Incidentally, her screenwriting partner and one of her coproducers was her husband Robert Edwards, whom I interviewed a few weeks back for Sag Harbor Express Online about his current theatrical film,One More Time. For his narrative feature, Edwards brought together a terrific ensemble, headed by Christopher Walken and Amber Heard, but even that doesn’t compare to the all-star comedy roster of Jewish comedians he and Pearlstein coaxed into appearing in their doc.
Mel Brooks, Sarah Silverman, Carl Reiner, Rob Reiner, Susie Essman, Judy Gold, Gilbert Gottfried, and many other headliners agreed to discuss whether humor can be mined from perhaps the most taboo subject of all–the Holocaust (as the way to get the last laugh on Hitler).

== WORK REQUEST 1 ==
Revise the excerpt on Jewish comedians and the Holocaust, starting with "Incidentally, her screenwriting" and going on through "laugh on Hitler).", so that "ensemble" becomes "cast".

== DATASET EXCERPTS ==

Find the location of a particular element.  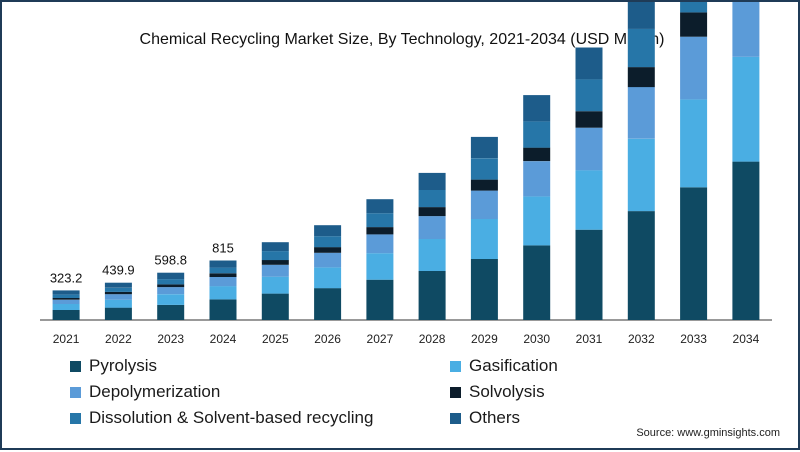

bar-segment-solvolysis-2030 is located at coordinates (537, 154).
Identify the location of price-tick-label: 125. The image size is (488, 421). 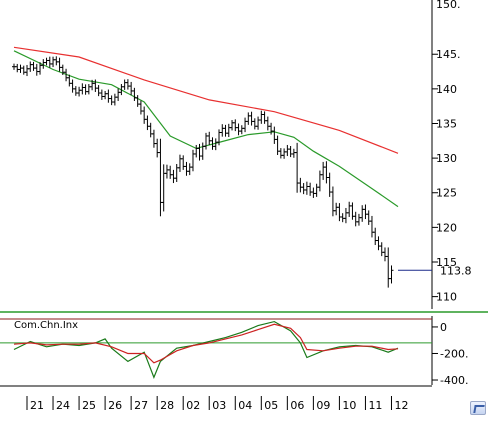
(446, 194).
* * *
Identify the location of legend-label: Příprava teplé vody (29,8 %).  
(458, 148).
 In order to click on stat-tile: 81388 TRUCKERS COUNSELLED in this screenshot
* * *
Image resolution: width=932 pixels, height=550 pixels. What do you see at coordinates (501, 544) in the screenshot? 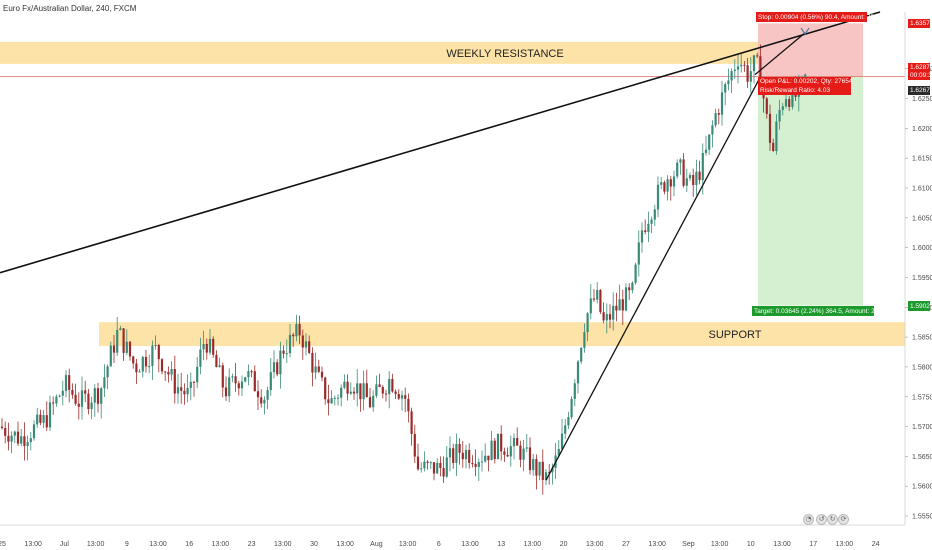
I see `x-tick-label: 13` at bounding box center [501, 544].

== WORK REQUEST 2 ==
Lay out the listing as a Markdown table with the columns Row and Line, starting with the line with "Identify the location of legend-label: Příprava" and going on through the line with "In order to". Number each line and leave out blank lines.

== WRITTEN ANSWER 1 ==
Incidentally, her screenwriting partner and one of her coproducers was her husband Robert Edwards, whom I interviewed a few weeks back for Sag Harbor Express Online about his current theatrical film,One More Time. For his narrative feature, Edwards brought together a terrific cast, headed by Christopher Walken and Amber Heard, but even that doesn’t compare to the all-star comedy roster of Jewish comedians he and Pearlstein coaxed into appearing in their doc.
Mel Brooks, Sarah Silverman, Carl Reiner, Rob Reiner, Susie Essman, Judy Gold, Gilbert Gottfried, and many other headliners agreed to discuss whether humor can be mined from perhaps the most taboo subject of all–the Holocaust (as the way to get the last laugh on Hitler).

== WRITTEN ANSWER 2 ==
| Row | Line |
|---|---|
| 1 | Identify the location of legend-label: Příprava teplé vody (29,8 %).   |
| 2 | (458, 148). |
| 3 |  In order to click on stat-tile: 81388 TRUCKERS COUNSELLED in this screenshot |